Currently in Playoff Position (6 drivers)
- Ross Chastain
- Kevin Harvick
- Chris Buescher
- Brad Keselowski
- Bubba Wallace
- Alex Bowman
Currently Out of Playoff Position (everybody else but I’m only listing the noteworthy one)
- Chase Elliott
There are, again, plenty of other drivers, but Chase Elliott’s the main one to watch in the outside category, and Wallace and Bowman are very much currently on the bubble, with only 16 races run and potentially a few new winners left.
The Elliott situation is fascinating, as something of a NASCAR outsider myself. The guy hurt himself snowboarding and missed six races, which wasn’t a great look but wasn’t so bad that there was any reason for NASCAR to not give him a playoff waiver (they give these if guys have to miss regular season races, but they make you do a waiver process so you can’t just skip regular season races). Like Alex Bowman, who broke a bone in his back during a Sprint Car event and missed three races, and like Noah Gragson, who suffered a concussion from a crash during the Cup race at St. Louis, Elliott was getting a waiver for the snowboarding injury. Then, Elliott dramatically and obviously intentionally wrecked Denny Hamlin and earned himself a one-race suspension. Again, though, NASCAR gave him a waiver.

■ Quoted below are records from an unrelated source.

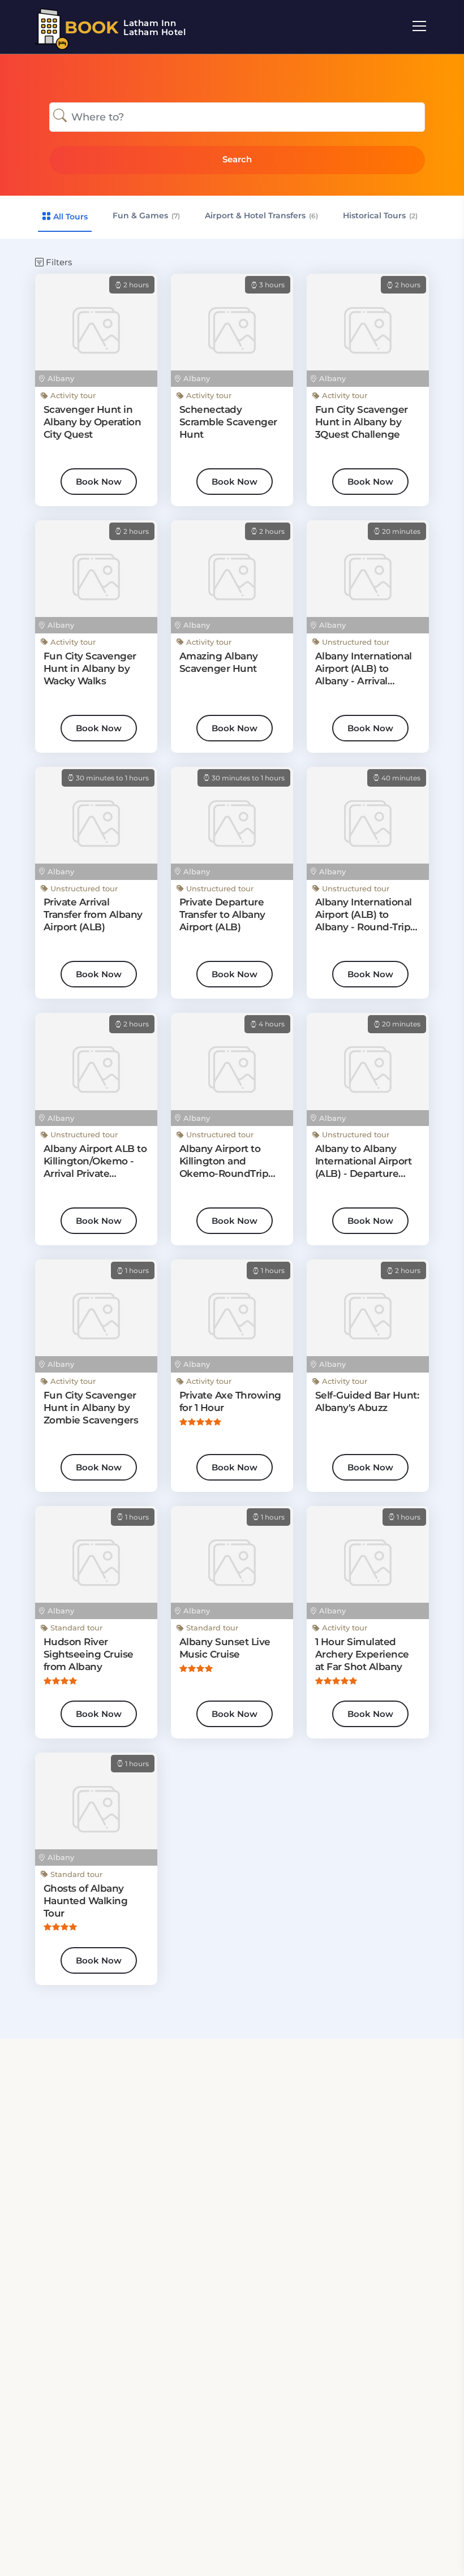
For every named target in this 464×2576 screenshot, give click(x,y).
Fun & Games (146, 215)
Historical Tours (380, 215)
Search (237, 159)
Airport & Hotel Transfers (261, 215)
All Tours (69, 217)
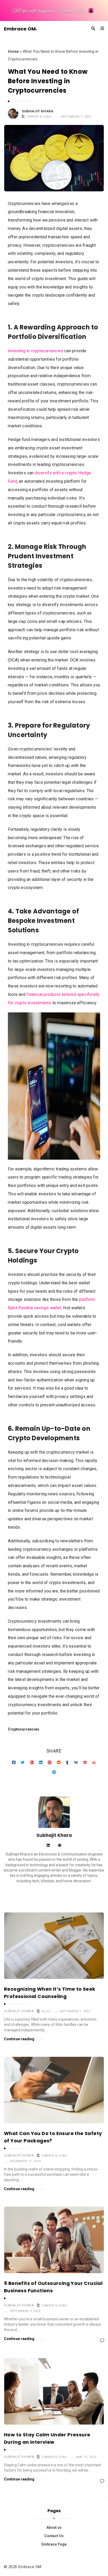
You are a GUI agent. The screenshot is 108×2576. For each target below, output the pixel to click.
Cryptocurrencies (23, 1729)
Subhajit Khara (37, 111)
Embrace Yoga (54, 2544)
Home (13, 51)
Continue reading (19, 2039)
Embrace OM (20, 28)
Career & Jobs (39, 116)
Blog (46, 2011)
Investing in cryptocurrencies (35, 350)
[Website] (59, 1845)
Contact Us (54, 2536)
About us (54, 2527)
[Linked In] (48, 1845)
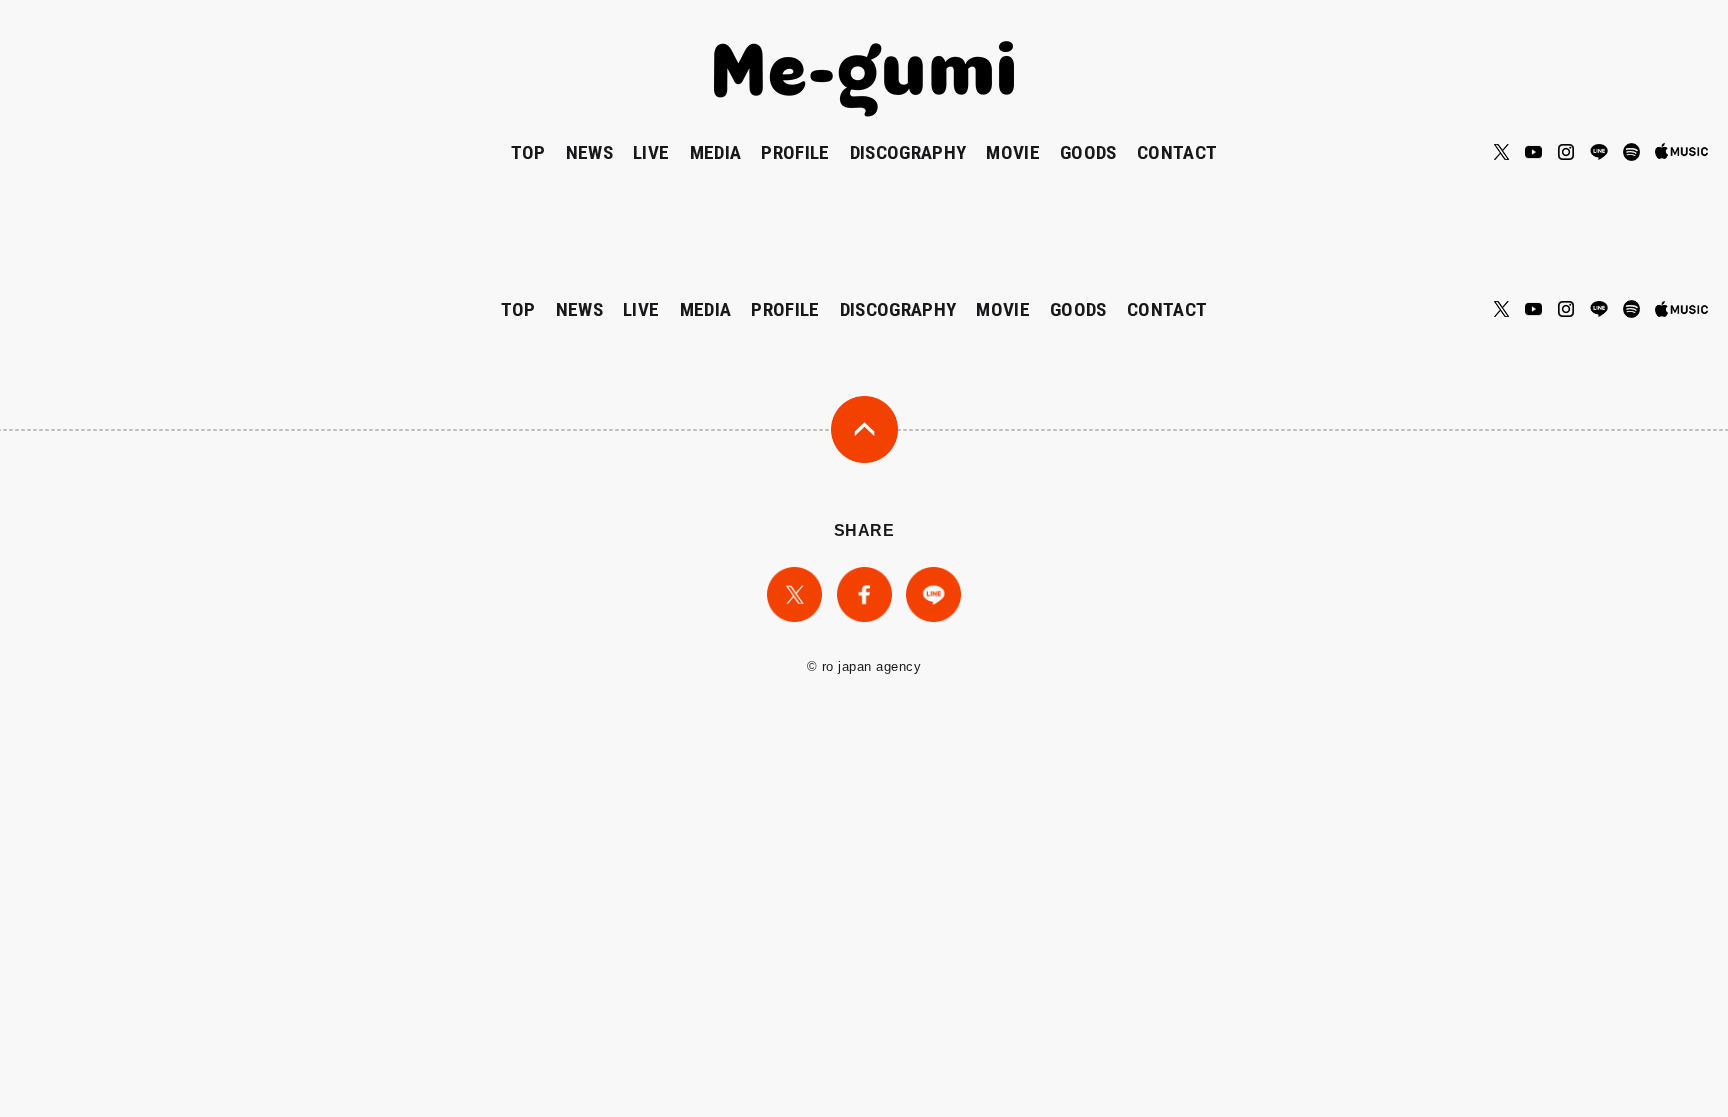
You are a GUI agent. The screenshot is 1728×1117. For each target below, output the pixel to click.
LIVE (651, 152)
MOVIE (1013, 152)
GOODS (1088, 152)
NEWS (589, 152)
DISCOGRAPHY (908, 152)
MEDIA (716, 152)
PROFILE (795, 152)
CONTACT (1177, 152)
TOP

So now, Chase Elliott’s situation is this: The 2020 champ and Most Popular Driver (actual award) has to either win a race or make up what’s currently an 84-point deficit over ten races, which would come out to beating Bowman by an average of about eight spots per race (it’s more complicated than that, but that’s the scale of the points). That deficit will probably grow, too, because we’ll probably get new winners.
Elliott’s got great chances ahead of him—there are two road courses in the next ten races and he dominates those, in addition to being competitive most everywhere—but it’s a good storyline to watch, and a nice one for NASCAR with Elliott sixth on the odds board and the five drivers ahead of him all already holding a win. He’s the guy to watch at Nashville.
What Will Become of Nate Silver’s Women’s World Cup Model?
The Women’s World Cup is less than a month away, and we have no idea whether Nate Silver’s model for it will be live and active. This is a big story for a segment of our readers because we like to bet futures here at The Barking Crow, and we like to use probability models to bet those, and having no international women’s soccer model ourselves (we could try, but it wouldn’t be pretty), we would like to use the one built at FiveThirtyEight by, I believe, Nate Silver and Jay Boice, especially after their men’s World Cup model performed very, very well for us this past winter.
We’ll keep tuning in, but that’s something on our radar, and we wanted all those riding with the bets to know. (How about those Royals last night, by the way? Talking baseball. Talking bets. Not talking British Monarchy.)